Problem requirements: Pick out each of the lines below that contains the string "field", and copy those lines.
--- Provided information ---
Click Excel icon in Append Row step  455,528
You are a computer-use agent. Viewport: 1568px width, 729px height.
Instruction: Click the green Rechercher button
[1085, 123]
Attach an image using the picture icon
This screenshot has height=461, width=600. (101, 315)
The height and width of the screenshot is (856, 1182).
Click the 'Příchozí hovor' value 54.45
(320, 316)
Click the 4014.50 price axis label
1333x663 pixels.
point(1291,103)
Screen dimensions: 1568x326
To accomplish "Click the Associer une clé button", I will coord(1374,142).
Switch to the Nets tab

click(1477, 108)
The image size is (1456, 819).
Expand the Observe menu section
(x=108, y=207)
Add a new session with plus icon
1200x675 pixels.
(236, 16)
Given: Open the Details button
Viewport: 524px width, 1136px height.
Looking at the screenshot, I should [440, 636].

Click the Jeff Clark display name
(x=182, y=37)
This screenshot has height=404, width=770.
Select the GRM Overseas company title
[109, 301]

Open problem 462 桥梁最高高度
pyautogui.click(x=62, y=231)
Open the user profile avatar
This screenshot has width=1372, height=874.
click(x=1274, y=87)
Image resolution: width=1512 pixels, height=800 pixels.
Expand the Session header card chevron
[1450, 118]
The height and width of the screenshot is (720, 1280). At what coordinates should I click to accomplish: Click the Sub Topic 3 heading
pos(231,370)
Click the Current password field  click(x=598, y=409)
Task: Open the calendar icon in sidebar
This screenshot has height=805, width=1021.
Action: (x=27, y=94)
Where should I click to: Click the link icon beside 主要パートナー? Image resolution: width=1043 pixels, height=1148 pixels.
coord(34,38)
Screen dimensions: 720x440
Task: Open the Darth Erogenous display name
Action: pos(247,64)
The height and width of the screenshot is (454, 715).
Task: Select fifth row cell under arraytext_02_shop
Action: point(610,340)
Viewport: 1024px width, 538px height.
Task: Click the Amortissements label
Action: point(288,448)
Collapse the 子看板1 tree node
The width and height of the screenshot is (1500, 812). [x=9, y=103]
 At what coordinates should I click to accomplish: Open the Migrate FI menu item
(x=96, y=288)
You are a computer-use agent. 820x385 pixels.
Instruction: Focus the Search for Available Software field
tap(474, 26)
---
Output of the task:
Click the Current password field  click(x=598, y=409)
Instruction: Focus the Search for Available Software field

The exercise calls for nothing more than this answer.